Cosa utilizza per farlo Tarantino? Il Cinema di serie A? No no, usa proprio quello tanto bistrattato di serie B, rappresentato dai talenti e dal Pittbull di Cliff (che in una scena piuttosto grossolana ha inspiegabilmente il pene… Il cane Brandy, non Cliff Booth. Un errore degno dei B-Movies) e il lanciafiamme di Rick Dalton. In una scena che risulta tragica e comica in parti uguali, in base alla vostra sensibilità ed ora che siamo tra di noi nella zona in cui nessuno teme la anticipazioni posso dirvelo, quelle famose undici parole con cui riassumere tutto il film sono queste: “Un attore quasi fallito e la sua controfigura salvano Sharon Tate”. Che volendo potrebbero diventare quattordici se volessimo aggiungere alla fine “Con un lanciafiamme”. Fine SPOILER!

«Ti rendi conto? Persino Cassidy riesce a riassumerlo questo film e Tarantino no!»

Tarantino, come tutti cresciuti con Sergio (non Corbucci), sa che i film di ampio respiro che contano devono intitolarsi come una favola (infatti è lui che all’amico Rodriguez ha suggerito il titolo per il finale della sua trilogia su El Marichi, storia vera) e in questo caso proprio di questo parliamo, una favola in cui la serie B si erge un po’ sgangherata, sbronza e strapiena di Margarita a scudo per proteggere la serie A. Potete immaginare quanto tutto questo possa aver presa su un ragazzo come me, con una certa predisposizione per il cinema di genere, che non fa differenze nel dividere la sua passione tra film “alti” e pellicole “basse”.

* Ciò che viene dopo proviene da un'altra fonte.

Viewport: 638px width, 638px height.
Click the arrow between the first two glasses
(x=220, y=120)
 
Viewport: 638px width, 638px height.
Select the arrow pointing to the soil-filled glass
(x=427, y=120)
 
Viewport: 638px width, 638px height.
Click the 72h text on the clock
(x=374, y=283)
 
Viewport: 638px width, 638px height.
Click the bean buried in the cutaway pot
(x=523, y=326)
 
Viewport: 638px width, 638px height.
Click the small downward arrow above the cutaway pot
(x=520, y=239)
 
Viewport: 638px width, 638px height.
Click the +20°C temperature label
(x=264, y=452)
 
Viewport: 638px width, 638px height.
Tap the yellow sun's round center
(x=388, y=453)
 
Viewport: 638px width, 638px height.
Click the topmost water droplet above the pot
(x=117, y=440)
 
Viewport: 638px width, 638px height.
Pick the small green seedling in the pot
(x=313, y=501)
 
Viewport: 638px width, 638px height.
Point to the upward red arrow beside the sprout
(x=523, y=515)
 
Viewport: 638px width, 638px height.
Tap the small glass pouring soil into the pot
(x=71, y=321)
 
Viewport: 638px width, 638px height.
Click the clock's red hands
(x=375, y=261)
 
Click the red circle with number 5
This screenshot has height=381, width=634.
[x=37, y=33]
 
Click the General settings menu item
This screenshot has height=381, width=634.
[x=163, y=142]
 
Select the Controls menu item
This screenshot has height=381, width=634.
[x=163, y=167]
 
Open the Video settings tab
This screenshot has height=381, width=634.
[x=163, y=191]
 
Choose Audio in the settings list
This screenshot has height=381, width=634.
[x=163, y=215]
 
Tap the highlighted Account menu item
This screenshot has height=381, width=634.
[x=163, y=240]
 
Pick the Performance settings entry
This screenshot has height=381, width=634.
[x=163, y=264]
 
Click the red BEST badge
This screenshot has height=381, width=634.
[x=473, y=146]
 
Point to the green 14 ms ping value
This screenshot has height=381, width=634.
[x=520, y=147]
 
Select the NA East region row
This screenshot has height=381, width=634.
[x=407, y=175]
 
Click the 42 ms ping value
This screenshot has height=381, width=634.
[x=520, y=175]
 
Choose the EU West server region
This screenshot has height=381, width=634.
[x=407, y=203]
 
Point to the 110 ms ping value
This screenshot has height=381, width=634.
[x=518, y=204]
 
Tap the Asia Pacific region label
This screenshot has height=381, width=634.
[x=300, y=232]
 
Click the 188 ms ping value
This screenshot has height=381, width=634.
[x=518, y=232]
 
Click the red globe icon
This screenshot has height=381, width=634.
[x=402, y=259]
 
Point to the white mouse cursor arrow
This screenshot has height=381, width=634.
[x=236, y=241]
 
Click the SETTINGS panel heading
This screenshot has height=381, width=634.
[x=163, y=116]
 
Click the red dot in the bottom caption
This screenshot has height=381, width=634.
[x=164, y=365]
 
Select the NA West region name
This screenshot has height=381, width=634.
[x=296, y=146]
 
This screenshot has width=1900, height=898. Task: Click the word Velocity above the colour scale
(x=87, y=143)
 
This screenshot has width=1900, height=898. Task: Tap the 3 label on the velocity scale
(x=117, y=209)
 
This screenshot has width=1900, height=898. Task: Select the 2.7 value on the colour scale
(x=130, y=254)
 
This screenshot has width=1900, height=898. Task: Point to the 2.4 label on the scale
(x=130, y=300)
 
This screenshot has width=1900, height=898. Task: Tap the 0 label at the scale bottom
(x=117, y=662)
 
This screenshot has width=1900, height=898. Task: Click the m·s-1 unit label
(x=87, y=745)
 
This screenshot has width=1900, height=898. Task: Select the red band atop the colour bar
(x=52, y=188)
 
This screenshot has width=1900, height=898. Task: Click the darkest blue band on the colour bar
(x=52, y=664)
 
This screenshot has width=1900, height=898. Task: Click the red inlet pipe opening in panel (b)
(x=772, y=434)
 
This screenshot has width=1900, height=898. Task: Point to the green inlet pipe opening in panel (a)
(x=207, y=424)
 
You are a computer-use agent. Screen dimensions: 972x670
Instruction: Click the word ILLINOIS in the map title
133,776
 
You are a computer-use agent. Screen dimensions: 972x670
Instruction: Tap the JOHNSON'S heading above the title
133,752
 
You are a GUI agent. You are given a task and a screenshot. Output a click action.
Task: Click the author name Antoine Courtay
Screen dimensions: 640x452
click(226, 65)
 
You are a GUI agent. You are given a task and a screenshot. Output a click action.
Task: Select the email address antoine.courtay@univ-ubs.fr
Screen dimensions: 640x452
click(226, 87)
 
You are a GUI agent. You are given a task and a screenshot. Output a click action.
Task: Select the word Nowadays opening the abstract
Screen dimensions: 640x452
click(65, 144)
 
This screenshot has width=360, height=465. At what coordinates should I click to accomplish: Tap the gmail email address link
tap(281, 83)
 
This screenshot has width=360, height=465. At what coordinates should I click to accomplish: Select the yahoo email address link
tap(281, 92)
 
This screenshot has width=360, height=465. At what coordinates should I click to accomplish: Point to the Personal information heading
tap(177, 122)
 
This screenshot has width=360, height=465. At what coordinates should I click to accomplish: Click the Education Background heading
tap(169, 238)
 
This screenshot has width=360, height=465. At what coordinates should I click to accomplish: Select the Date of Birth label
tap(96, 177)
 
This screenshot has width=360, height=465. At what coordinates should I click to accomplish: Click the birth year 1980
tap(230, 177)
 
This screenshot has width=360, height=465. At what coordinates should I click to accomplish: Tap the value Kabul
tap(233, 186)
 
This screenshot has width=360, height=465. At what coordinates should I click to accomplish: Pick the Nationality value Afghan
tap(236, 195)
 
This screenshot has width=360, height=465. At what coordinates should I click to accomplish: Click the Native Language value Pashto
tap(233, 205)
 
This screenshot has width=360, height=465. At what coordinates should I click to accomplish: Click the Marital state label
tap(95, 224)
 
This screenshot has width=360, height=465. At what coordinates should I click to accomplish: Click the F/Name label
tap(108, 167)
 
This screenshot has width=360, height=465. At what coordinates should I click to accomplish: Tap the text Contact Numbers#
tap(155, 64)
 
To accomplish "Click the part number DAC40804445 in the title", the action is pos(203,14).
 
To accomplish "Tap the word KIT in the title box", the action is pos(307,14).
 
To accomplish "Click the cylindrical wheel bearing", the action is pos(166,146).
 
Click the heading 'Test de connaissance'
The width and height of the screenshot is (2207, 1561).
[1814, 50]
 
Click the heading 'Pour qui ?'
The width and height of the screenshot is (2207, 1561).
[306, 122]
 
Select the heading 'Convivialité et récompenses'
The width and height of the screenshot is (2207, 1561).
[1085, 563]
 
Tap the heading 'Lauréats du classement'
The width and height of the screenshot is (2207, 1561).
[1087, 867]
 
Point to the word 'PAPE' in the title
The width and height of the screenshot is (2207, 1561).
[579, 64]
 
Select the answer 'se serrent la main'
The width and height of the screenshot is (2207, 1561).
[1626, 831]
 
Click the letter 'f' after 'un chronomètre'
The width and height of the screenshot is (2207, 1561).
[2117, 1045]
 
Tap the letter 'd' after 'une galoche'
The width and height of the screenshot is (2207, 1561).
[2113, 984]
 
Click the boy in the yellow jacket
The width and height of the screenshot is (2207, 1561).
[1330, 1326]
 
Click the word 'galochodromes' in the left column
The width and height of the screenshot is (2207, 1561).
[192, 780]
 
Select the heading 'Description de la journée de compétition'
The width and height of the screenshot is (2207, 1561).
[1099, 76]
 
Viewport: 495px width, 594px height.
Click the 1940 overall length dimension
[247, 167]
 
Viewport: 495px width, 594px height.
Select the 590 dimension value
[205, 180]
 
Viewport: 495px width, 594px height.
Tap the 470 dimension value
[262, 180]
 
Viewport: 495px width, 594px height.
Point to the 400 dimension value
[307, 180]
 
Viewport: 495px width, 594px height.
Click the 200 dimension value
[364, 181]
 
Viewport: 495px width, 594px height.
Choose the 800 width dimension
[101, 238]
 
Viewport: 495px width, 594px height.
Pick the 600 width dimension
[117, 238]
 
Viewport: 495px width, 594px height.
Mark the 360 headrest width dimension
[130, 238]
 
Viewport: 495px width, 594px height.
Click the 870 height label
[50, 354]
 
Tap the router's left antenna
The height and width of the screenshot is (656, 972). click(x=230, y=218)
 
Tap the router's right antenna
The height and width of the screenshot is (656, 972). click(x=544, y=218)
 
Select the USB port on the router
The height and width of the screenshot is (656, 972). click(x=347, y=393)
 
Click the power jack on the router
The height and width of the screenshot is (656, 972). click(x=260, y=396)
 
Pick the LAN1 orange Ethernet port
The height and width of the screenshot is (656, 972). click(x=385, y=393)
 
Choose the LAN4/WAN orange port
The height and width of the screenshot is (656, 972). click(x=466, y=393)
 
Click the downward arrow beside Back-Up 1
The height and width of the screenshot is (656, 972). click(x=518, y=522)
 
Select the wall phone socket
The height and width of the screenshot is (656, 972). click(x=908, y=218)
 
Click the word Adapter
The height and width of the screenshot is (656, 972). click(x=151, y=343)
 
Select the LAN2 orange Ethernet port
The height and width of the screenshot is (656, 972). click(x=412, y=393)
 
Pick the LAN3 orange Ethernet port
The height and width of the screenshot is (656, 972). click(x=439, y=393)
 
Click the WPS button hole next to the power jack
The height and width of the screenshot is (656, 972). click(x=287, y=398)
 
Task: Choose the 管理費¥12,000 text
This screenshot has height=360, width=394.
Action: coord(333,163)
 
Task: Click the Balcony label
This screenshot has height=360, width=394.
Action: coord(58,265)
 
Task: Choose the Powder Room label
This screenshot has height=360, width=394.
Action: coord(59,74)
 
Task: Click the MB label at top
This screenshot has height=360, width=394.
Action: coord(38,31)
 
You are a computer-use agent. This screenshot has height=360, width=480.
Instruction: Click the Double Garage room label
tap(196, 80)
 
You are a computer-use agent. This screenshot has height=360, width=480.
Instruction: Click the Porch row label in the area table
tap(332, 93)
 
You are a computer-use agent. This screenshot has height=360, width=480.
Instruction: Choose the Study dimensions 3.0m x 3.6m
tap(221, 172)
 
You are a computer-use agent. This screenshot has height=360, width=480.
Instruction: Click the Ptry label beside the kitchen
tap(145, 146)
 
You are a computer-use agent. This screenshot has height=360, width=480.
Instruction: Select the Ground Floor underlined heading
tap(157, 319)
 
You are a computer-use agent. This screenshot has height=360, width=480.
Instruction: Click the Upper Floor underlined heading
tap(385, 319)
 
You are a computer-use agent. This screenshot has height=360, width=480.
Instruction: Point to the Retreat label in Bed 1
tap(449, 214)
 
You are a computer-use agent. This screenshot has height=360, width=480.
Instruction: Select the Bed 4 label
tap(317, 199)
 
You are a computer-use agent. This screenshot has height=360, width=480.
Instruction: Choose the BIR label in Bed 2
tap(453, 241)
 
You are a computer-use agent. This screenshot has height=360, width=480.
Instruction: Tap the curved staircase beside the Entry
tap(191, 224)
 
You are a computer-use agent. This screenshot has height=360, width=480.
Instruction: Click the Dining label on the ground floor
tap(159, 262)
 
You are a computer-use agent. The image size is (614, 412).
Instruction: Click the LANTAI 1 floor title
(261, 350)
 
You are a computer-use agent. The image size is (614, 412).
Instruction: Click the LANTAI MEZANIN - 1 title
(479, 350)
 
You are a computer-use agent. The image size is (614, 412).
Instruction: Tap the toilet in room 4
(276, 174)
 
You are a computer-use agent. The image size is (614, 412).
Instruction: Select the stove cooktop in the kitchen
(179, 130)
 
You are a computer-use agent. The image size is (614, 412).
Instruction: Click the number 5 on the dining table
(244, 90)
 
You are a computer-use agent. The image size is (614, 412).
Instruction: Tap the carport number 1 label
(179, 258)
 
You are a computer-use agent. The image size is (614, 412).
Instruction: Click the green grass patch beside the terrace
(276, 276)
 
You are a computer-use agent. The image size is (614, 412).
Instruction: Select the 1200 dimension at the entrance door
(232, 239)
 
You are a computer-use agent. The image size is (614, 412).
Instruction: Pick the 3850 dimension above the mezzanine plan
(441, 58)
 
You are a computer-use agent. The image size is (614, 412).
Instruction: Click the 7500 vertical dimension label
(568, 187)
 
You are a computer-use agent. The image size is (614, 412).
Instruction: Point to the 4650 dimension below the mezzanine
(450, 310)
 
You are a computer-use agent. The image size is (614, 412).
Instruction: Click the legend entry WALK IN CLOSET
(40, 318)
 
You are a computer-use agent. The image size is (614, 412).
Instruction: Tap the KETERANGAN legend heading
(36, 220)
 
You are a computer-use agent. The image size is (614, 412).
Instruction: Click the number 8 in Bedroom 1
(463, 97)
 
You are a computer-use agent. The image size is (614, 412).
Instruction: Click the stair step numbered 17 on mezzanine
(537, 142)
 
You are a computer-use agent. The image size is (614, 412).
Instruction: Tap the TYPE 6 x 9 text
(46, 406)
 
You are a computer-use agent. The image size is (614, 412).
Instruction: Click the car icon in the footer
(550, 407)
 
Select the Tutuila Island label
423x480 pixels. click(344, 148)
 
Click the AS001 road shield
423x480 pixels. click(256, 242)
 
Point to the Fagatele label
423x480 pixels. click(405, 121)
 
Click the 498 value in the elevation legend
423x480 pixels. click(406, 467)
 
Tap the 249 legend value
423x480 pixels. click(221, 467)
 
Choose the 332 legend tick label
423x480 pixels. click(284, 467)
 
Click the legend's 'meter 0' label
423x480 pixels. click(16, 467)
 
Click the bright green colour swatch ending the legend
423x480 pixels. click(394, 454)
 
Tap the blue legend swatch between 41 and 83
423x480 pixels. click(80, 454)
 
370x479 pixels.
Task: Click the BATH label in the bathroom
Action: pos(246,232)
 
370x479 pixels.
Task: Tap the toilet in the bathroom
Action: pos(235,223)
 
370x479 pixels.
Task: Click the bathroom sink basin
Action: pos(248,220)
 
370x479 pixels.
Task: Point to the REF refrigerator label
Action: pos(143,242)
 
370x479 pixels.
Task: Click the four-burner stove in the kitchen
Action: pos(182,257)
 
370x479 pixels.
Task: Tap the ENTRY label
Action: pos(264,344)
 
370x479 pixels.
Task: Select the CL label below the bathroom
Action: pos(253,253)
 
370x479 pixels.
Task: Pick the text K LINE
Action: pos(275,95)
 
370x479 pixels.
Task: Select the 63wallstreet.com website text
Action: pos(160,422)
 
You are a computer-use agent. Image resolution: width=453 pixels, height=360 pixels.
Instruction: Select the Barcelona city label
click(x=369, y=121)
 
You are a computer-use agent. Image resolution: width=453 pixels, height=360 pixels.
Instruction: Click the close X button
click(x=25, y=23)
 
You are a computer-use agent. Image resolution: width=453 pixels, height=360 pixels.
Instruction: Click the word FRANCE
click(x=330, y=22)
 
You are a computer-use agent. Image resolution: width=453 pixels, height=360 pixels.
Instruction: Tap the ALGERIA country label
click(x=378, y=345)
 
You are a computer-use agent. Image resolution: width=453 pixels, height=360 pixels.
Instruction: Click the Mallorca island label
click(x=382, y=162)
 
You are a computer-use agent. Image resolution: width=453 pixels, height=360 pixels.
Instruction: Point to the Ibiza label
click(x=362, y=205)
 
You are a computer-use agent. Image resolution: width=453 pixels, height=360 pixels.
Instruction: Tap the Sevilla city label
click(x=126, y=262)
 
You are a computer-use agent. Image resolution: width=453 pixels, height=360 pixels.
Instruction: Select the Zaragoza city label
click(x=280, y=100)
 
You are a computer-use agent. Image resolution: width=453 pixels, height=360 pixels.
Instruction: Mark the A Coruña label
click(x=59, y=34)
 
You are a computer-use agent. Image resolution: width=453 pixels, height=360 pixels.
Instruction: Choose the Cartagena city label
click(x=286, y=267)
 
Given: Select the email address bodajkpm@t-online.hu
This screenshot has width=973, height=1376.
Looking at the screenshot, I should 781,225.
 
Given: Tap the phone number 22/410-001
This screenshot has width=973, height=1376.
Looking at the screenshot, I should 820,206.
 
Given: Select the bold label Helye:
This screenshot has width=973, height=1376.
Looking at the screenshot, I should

Pensare che ero anche un po’ pronto a dare addosso a Tarantino e al suo post modernismo sfrenato, invece niente, anche questa volta ha avuto ragione lui, anche se quella di Bruce Lee non so se te la perdono Quentin. Inizia a farmi arrivare a casa un lanciafiamme da tenere nello sgabuzzino, poi vediamo come andrà.